Faire participer les jeunes et transmettre les connaissances

« J’essaie d’intéresser les plus jeunes », explique Jeff. Comme Rebecca, il est passionné par la transmission des connaissances sur la chasse à l’orignal aux jeunes générations et par sa signification culturelle.

Il raconte une expérience mémorable avec un garçon de 12 ans qui n’avait jamais assisté à la chasse à l’orignal sur le terrain. « Il était fébrile pendant le trajet », se souvient Jeff. 

Mais lorsque le garçon a vu l’orignal, « on pouvait voir ses mains trembler. Je lui ai dit qu’il n’y en aurait pas d’autres, que c’est celui-là qu’on ramènerait à la maison ». 
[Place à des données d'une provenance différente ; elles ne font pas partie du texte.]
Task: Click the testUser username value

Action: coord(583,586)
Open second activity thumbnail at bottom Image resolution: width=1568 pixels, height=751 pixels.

Ils ont réussi à ramener l’orignal à la maison, non sans avoir travaillé très fort. Le jeune garçon, rempli de joie, a vite appris qu’après l’excitation de la chasse, il fallait accomplir certaines tâches essentielles. Ils ont dû préparer l’orignal pour le transport, puis le vider, le découper et emballer la viande. « Ça fait partie des responsabilités », explique Jeff.

Ce garçon chasse désormais tous les ans, et Jeff est fier de voir la génération suivante participer à la tradition. « Il est passionné maintenant », dit-il en souriant. 

Préserver les traditions malgré des difficultés croissantes

La tradition de la chasse à l’orignal que Jeff et Rebecca chérissent est confrontée à de plus en plus de difficultés. Le développement industriel, la colonisation et les politiques gouvernementales transforment les terres dont ils dépendent et menacent la faune et les pratiques culturelles qui y sont liées.

Malgré ces obstacles, Rebecca reste déterminée à préserver ses traditions culturelles, chasse à l’orignal comprise. « Il faut continuer. Je pense que si le gouvernement et les mines continuent à faire ce qu’ils veulent, nous devrons créer une ferme d’élevage d’orignaux! Nous élèverons nos propres originaux pour nourrir nos Aîné·e·s. » Il n’a jamais été aussi vital de préserver ces traditions.